Entries taken from a collection -

'''

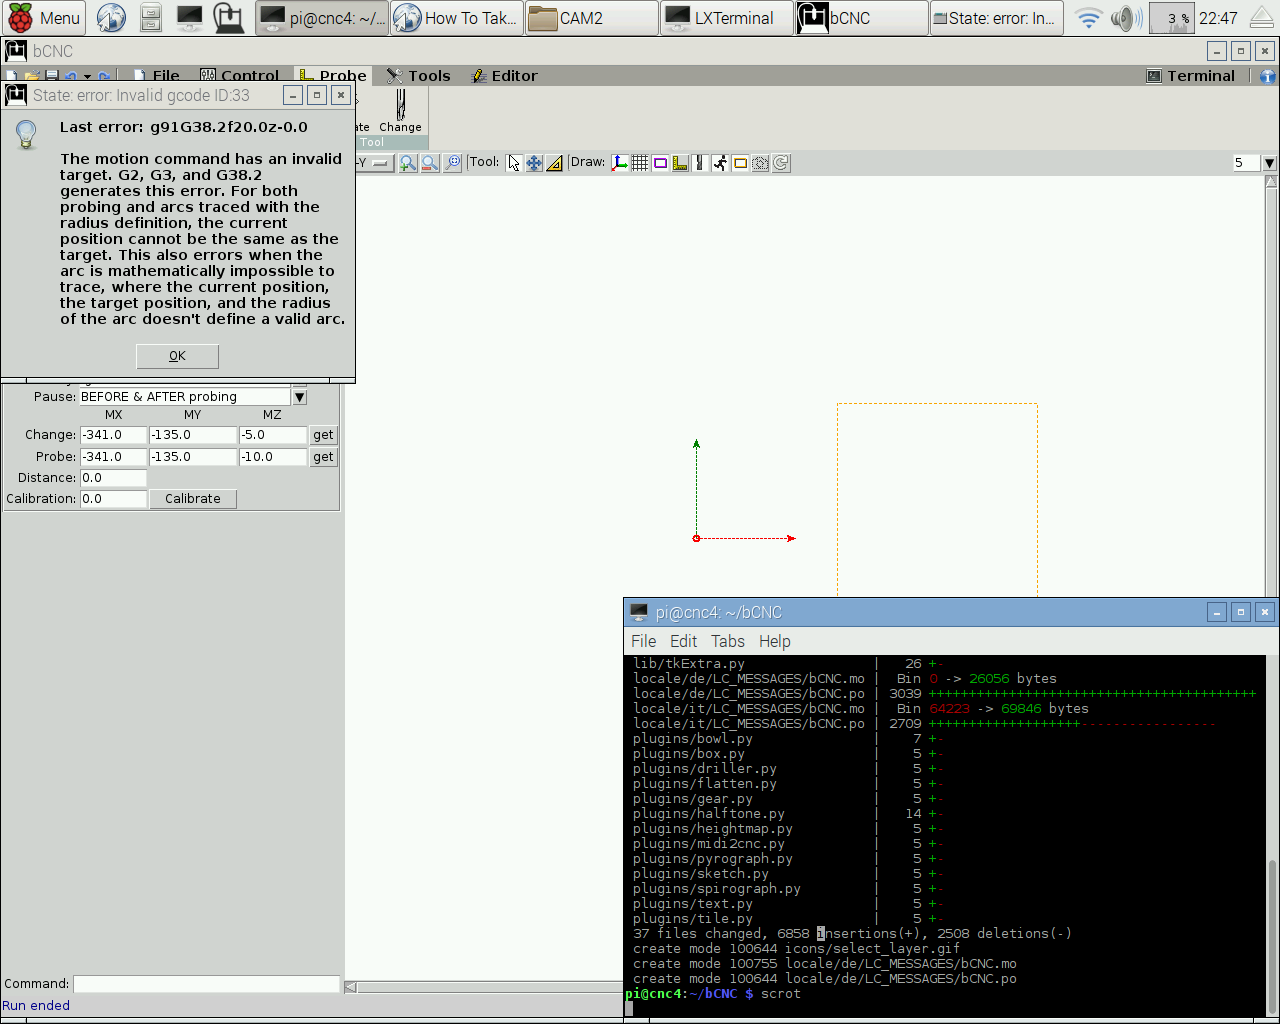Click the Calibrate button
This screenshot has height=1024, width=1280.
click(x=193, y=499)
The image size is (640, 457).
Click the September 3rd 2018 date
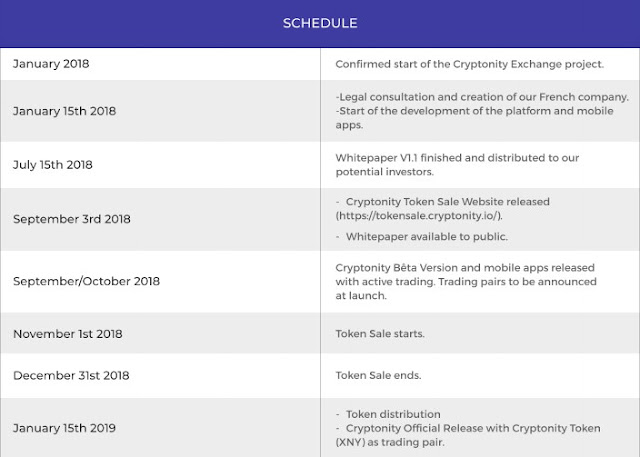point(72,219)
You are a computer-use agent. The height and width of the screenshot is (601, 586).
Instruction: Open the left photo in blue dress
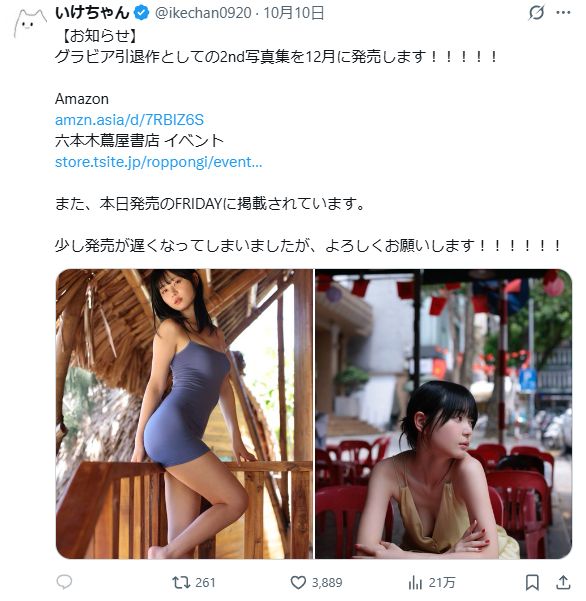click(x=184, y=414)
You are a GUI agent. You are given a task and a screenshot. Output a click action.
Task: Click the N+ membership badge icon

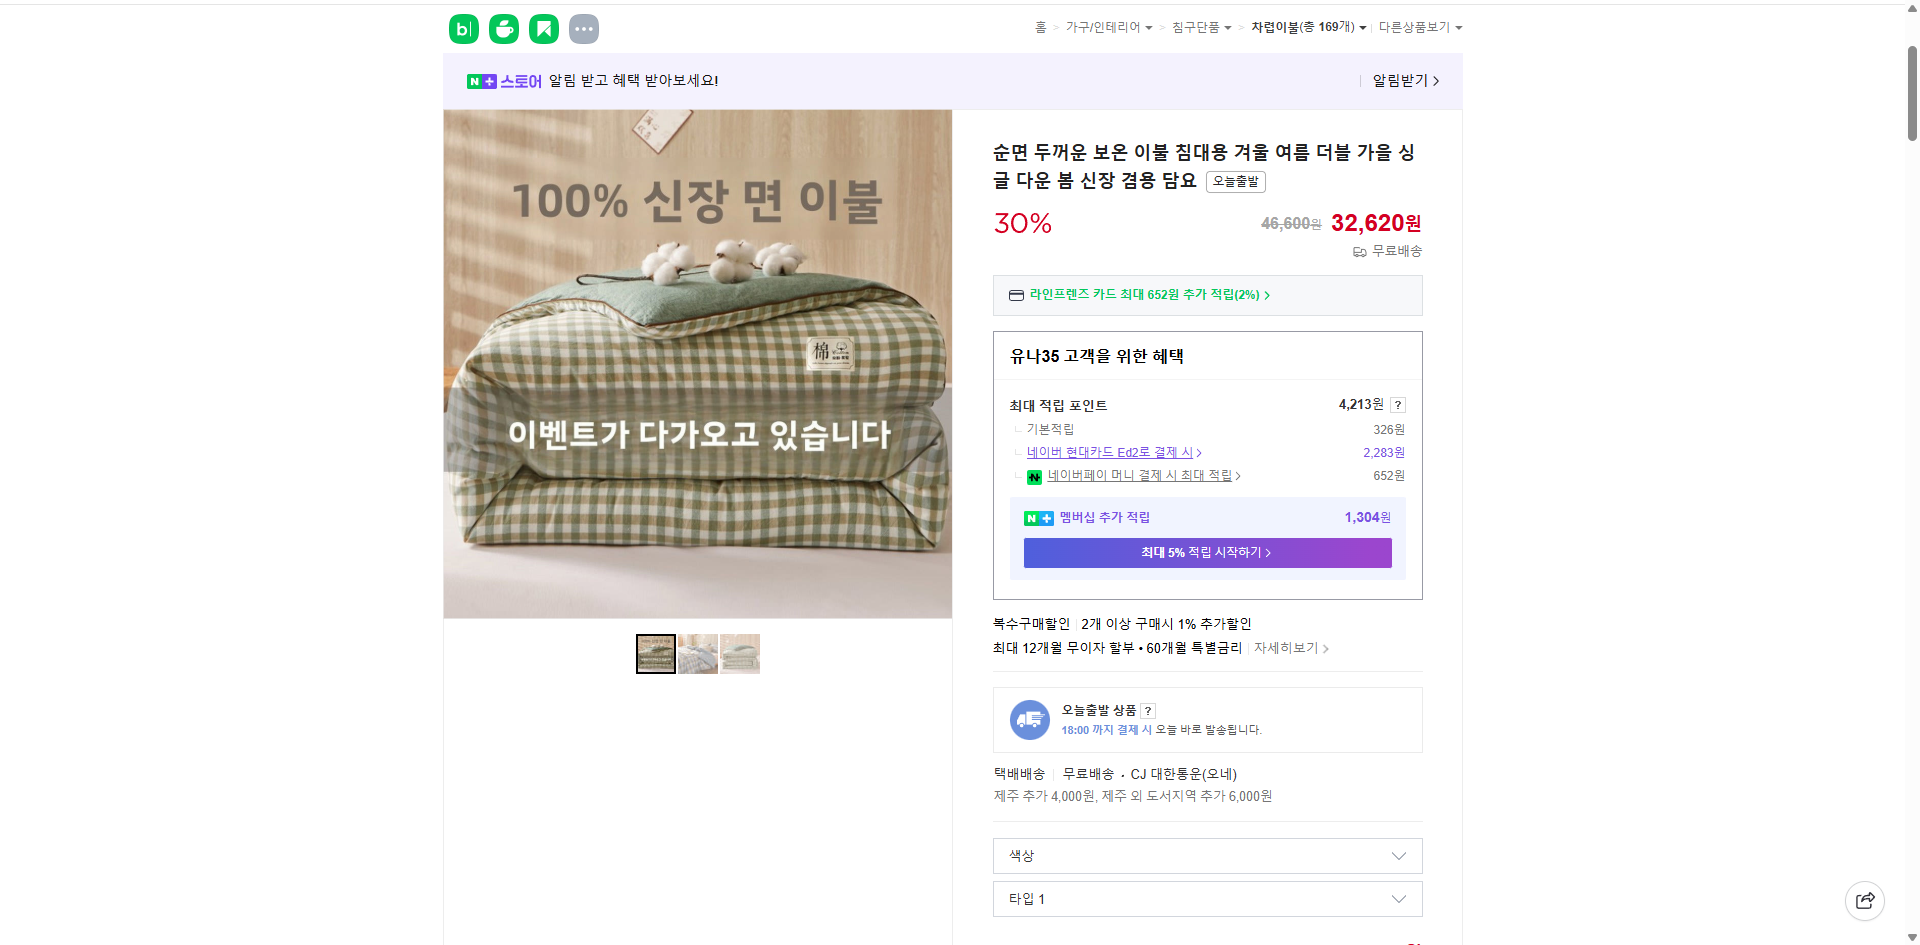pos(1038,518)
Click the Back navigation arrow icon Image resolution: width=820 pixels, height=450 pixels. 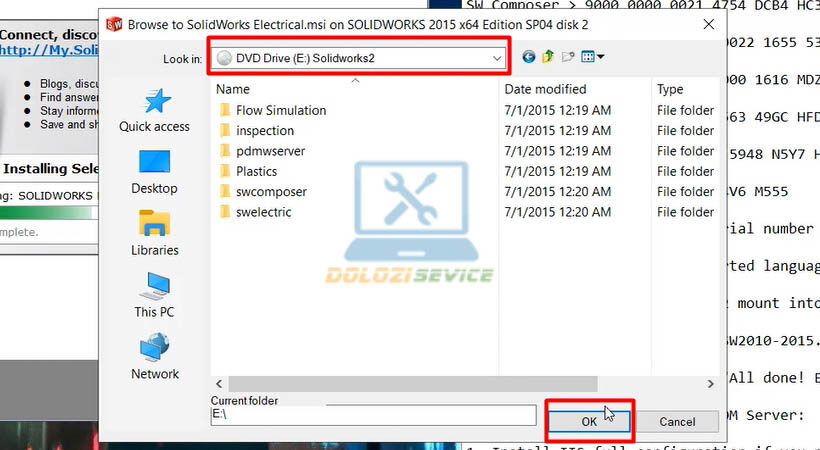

'''

Task prompt - Return exactly the lines from the line with "Instruction: Open the" through the last line of the data above, both included; pictures do not go in the answer.

Answer section -
Instruction: Open the left photo in blue dress
click(x=184, y=414)
You are a GUI agent. You are given a task and a screenshot. Output a click action.
Task: Click the N+ membership badge icon

pos(1038,518)
Click the Back navigation arrow icon Image resolution: width=820 pixels, height=450 pixels. 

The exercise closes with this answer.